1) The turning of Sol effaces the new / afnā l-jadīda taqallub aš-šamsī
2) as does its rising where he passed not the night / wa-ṭulūʿuhā min hayṯu lā tamsī
3) Its rising is white, brilliant and pure / ṭulūʿuhā bayḍāʾu ṣāfiyatun

4) Its setting yellow as Yemeni 𝑤𝑎𝑟𝑠 / ġurūbuhā ṣafrāʾu ka-l-warsī
The word 𝑤𝑎𝑟𝑠 = yellow-dye made from a perennial plant, Memecylon tinctorium, cultivated in Yemen. This line has many attestations (albeit w/ slightly different wordings) in Abbasid literature ...

Here is a variant of the poem cited by in Ibn Abī l-Dunyā’s (d. 894 CE) 𝐾. 𝑎𝑙-𝑍𝑢ℎ𝑑 (Eng. On Asecticism) from the Meccan ḥadīth-scholar Sufyān ibn ʿUyaynah from a Coptic/Egyptian Christian who attributes to “a priest (𝑞𝑖𝑠𝑠) of Najrān”

Another citation of the above verses (in variant form) from 𝐾. 𝑎𝑙-𝐻̣𝑎𝑦𝑎𝑤𝑎̄𝑛 (Eng. On Animals) of al-Jāḥiẓ (d. 869 CE)--he likewise attributes the lines to an unnamed Christian Arab, “the bishop (𝑢𝑠𝑞𝑢𝑓<Gk. ἐπίσκοπος) of Najrān

The earliest attestations are from the 𝐾. 𝑎𝑙-𝑇𝑖̄𝑗𝑎̄𝑛 𝑓𝑖̄ 𝑚𝑢𝑙𝑢̄𝑘 𝐻̣𝑖𝑚𝑦𝑎𝑟 of Ibn Hishām al-Ḥimyarī (d. 833 CE), a work which records lore about the pre-Islamic Yemenite kings. It allegedly contains an early work from the Umayyad period ...

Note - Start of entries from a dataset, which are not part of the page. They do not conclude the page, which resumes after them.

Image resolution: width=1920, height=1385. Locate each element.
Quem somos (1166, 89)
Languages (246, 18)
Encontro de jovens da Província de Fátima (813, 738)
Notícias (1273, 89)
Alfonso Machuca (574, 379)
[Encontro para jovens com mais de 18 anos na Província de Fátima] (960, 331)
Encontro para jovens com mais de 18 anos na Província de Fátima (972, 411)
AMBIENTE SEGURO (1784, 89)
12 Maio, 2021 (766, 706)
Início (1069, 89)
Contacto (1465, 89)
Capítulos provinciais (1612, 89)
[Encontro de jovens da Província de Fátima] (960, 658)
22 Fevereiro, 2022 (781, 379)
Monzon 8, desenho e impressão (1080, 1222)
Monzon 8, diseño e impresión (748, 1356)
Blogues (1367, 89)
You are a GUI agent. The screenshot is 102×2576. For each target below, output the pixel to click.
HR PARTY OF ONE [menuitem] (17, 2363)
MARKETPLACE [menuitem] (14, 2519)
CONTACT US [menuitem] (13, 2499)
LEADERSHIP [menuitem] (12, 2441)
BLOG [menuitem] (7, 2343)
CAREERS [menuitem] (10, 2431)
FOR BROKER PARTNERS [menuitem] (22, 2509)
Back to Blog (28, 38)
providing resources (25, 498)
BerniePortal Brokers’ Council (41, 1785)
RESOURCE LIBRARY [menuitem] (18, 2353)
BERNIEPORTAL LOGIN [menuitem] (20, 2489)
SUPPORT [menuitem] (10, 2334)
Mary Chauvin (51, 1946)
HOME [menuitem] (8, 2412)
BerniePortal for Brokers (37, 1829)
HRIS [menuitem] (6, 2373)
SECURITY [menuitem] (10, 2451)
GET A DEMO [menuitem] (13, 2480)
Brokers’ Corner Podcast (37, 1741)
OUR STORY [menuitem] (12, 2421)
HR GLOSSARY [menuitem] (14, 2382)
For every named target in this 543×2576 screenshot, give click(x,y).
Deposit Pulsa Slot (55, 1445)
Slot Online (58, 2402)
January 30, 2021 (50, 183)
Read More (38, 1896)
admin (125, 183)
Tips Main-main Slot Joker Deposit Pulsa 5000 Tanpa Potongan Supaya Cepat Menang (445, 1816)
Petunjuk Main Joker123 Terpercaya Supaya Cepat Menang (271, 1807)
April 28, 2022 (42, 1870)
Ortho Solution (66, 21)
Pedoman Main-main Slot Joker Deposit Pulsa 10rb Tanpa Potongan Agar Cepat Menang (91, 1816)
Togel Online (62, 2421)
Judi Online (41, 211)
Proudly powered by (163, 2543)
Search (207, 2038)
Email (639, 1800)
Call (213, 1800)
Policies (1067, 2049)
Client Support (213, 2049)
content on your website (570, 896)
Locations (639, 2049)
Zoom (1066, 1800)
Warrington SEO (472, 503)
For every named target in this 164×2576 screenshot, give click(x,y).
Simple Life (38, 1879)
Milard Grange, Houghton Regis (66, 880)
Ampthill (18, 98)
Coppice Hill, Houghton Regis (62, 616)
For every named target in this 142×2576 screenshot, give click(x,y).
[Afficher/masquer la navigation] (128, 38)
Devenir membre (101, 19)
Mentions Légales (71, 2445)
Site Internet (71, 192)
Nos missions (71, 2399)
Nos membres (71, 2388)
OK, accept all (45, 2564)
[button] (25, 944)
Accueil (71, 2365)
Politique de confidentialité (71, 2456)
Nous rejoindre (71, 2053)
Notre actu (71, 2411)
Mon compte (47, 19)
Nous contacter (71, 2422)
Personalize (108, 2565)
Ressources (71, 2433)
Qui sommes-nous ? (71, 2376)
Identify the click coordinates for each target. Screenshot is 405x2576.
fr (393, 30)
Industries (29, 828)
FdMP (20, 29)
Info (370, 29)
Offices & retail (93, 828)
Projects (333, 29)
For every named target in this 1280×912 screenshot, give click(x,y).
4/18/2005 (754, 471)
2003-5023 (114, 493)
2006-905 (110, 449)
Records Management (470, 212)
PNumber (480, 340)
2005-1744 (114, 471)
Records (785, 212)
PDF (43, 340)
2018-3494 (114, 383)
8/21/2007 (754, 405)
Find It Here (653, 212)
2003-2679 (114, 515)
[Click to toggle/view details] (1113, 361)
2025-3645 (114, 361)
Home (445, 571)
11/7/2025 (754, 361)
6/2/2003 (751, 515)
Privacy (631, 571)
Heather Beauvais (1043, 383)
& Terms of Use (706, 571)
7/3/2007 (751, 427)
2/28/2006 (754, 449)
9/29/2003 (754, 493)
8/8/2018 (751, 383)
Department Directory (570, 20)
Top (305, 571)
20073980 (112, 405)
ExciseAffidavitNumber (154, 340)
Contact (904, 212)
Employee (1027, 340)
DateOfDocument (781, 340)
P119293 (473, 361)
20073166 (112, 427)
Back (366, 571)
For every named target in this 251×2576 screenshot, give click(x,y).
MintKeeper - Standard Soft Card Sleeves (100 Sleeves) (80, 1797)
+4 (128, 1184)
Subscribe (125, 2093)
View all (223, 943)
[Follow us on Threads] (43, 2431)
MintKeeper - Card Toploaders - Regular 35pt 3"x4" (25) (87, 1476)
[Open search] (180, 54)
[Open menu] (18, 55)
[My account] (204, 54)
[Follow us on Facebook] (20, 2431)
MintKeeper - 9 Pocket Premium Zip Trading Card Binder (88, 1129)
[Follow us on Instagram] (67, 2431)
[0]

ʿAbīd ibn Sharyah’s dialogue with Muʿāwiyah ibn Abī Sufyān about the kings of Yemen. It’s not very likely that it's authentic, but Ibn Hishām’s version of the book contains an attestation to the verse, where it’s attributed to Tubbaʿ al-Aqran. BUT ...

Ibn Hishām’s 𝑇𝑖̄𝑗𝑎̄𝑛 also includes a book of the Yemeni scholar Wahb ibn Munabbih (d. 732): K. al-Mulūk al-mutawwajah min Ḥimyar. Wahb’s book attributes the lines to Dhū l-Qarnayn (!), whom he does *not* identify with Alexander the Great, and provides the FULL poem.